= ENTRIES SUPPLIED =
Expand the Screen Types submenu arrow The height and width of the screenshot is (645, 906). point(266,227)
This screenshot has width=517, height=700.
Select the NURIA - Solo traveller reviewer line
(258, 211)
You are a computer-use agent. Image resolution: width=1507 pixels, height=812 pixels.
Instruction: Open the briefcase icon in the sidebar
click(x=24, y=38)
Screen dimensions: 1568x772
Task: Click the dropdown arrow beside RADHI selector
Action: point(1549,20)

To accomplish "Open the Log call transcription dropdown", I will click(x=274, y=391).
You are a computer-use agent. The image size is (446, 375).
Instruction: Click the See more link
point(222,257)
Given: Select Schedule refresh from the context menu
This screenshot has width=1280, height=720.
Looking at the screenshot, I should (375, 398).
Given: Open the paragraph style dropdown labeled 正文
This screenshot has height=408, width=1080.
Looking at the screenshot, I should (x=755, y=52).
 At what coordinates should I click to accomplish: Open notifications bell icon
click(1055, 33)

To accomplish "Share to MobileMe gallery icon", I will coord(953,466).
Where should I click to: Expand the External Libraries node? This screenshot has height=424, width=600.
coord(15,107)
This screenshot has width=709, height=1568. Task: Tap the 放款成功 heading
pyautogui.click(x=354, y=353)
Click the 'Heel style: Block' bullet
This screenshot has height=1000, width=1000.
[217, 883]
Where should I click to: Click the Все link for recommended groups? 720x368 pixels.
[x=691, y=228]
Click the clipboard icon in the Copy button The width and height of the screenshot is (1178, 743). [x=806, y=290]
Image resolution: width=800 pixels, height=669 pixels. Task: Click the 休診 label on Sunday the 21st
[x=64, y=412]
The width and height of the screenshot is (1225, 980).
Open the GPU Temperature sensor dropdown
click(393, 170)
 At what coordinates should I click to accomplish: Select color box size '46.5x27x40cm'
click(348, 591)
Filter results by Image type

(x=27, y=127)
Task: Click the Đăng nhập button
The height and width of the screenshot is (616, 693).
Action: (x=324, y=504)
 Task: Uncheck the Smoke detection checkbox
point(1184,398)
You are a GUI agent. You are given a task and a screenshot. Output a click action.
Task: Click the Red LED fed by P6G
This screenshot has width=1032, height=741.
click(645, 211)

= EXERCISE PROMPT =
Within the listing above, copy each line that has the string "will".

= RESULT OF THE TASK =
To accomplish "Open the Log call transcription dropdown", I will click(x=274, y=391).
To accomplish "Share to MobileMe gallery icon", I will coord(953,466).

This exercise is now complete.